Zdobyły najważniejsze laury na dwóch prestiżowych festiwalach filmowych, a już na przełomie maja i czerwca zostaną zaprezentowane w międzynarodowym konkursie dokumentalnym w stolicy małopolski. Mocne, odważne, poruszające, a przede wszystkim bardzo osobiste, bo z kamerą wymierzoną na siebie i najbliższych. Oto pierwsze tytuły tegorocznej edycji Krakowskiego Festiwalu Filmowego.
Filmy uhonorowane na tak ważnych świętach kina stanowią nie lada gratkę dla widzów. Jesteśmy bardzo dumni, że pośród naszych odkryć znajdą się tytuły odkryte wcześniej przez naszych kolegów z renomowanych festiwali i nagrodzone przez wybitnych filmowców. - komentuje dyrektor festiwalu Krzysztof Gierat.
Trzy tytuły, które zdążyły zachwycić publiczność i jury najważniejszych festiwali filmowych. Dający nadzieję dokument ‘“Życie jest piękne”/“Life is Beautiful” Mohameda Jabaly opuścił festiwal IDFA z nagrodą dla reżysera, wstrząsający film “1498” autorstwa Shoghakat Vardanyan wyjechał z Amsterdamu z główną nagrodą. Z kolei bardzo intymna “Monogamia” Ohada Milsteina oczarowała krytyków na festiwalu w Locarno. Zupełnie różne historie, wszystkie łączy osobista perspektywa, z obiektywem skierowanym na siebie i najbliższe otoczenie.
Telefon na IDFA
Amsterdamskiego Międzynarodowego Festiwalu Filmów Dokumentalnych IDFA nie trzeba przedstawiać miłośnikom gatunku i pasjonatom kina. Tym razem do Krakowa zostały zaproszone aż dwa tamtejsze zwycięskie dokumenty. Zarówno “Życie jest piękne”, jak i “1498” zostaną w Polsce pokazane premierowo.
Młody palestyński reżyser Mohamed Jably zostaje zaproszony do Norwegii na festiwal filmowy. Z zaplanowanego miesięcznego pobytu w Tromsø robi się siedem lat niespodziewanej emigracji. Odizolowany od swoich bliskich żyjących w odciętej od świata Gazie, próbuje odnaleźć się w nowej, zbiurokratyzowanej rzeczywistości mroźnego, europejskiego kraju. Z pomocą przychodzą nowo poznani przyjaciele, środowisko filmowe, lokalna społeczność oraz kamera i telefon, którymi młody reżyser dokumentuje swoje potyczki z norweskim systemem, a także łączy się z rodziną.
Telefon, który nie dzwoni, zyskuje w “1498” nową funkcję. Staje się kamerą rejestrującą codzienność rodziny pozbawionej wiadomości o ukochanym dziecku. 21-letni brat reżyserki zginął na linii frontu podczas konfliktu zbrojnego w Górach Karabach. Rodzina próbuje dociec tego co się stało, odwiedzają wojskowych i tereny, które mogłyby naprowadzić na jakiś ślad. Nadzieja miesza się ze zwątpieniem, oczekiwanie na powrót zaginionego z próbą pogodzenia z jego odejściem. Shoghakat Vardanyan przez dwa lata portretuje siebie i bliskich w bardzo intymnych sytuacjach, gdy zasypiają, modlą się czy wzruszają, robi to aż do porażającego i przejmująco wyciszonego finału.
•••
Przepisz słowo w słowo fragment tekstu o Krakowskim Festiwalu Filmowym od słów „Telefon, który nie” aż do słów „przejmująco wyciszonego finału.” włącznie. Zamieszczony dalej materiał pochodzi z innego źródła.

◆ **Zawartość zbioru danych**:
•••
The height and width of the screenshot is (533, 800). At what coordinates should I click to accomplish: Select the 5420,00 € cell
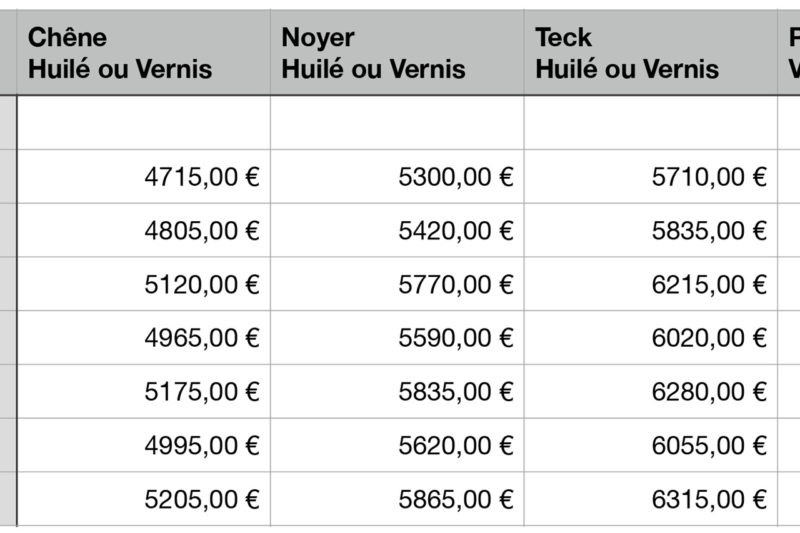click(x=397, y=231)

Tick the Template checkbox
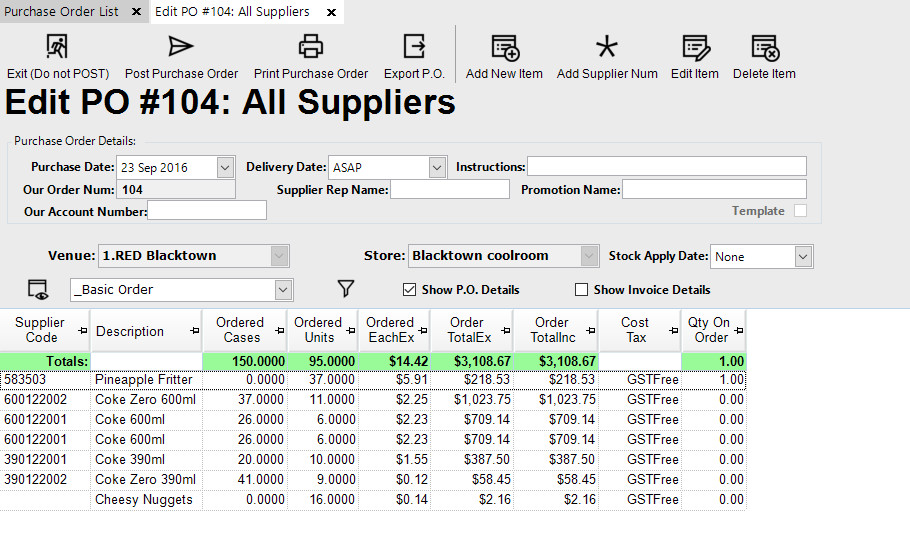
•••
◆ **Oczekiwana odpowiedź**:
Telefon, który nie dzwoni, zyskuje w “1498” nową funkcję. Staje się kamerą rejestrującą codzienność rodziny pozbawionej wiadomości o ukochanym dziecku. 21-letni brat reżyserki zginął na linii frontu podczas konfliktu zbrojnego w Górach Karabach. Rodzina próbuje dociec tego co się stało, odwiedzają wojskowych i tereny, które mogłyby naprowadzić na jakiś ślad. Nadzieja miesza się ze zwątpieniem, oczekiwanie na powrót zaginionego z próbą pogodzenia z jego odejściem. Shoghakat Vardanyan przez dwa lata portretuje siebie i bliskich w bardzo intymnych sytuacjach, gdy zasypiają, modlą się czy wzruszają, robi to aż do porażającego i przejmująco wyciszonego finału.